→ REQUIREMENT:
Looking through the records below, please work out how many lines contain "computer". Give only that number.

● ● ● ● ●

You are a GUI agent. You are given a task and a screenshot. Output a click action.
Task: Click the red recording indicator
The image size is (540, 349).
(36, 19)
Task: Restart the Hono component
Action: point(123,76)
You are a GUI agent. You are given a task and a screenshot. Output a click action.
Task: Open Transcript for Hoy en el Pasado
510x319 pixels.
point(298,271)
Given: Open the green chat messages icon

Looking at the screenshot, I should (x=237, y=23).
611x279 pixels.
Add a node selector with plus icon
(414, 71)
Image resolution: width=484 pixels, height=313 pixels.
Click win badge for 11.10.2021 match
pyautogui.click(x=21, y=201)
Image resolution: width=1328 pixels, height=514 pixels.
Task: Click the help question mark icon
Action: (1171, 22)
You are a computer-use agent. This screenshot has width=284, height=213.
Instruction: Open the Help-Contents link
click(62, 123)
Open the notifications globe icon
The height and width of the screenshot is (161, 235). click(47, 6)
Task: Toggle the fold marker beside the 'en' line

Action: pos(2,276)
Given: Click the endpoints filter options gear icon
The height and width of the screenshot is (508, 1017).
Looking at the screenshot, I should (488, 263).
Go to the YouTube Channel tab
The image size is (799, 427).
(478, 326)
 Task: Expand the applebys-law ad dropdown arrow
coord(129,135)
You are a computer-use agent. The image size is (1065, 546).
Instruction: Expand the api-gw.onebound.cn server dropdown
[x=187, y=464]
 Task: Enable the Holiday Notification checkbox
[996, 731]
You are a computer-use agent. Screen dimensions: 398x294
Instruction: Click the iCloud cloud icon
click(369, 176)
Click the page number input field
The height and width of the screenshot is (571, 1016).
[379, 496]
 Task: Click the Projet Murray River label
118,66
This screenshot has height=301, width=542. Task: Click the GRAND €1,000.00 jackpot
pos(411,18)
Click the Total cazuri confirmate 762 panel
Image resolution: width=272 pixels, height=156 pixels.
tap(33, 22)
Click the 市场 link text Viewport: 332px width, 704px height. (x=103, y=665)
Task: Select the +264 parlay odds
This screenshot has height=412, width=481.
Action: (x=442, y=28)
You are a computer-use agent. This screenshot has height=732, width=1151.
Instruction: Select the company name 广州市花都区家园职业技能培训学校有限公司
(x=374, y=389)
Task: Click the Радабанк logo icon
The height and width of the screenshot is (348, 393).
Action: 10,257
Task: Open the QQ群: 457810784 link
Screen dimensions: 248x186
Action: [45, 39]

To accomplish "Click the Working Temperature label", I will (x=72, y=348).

● ● ● ● ●

→ ANSWER FOR THIS EXERCISE:
4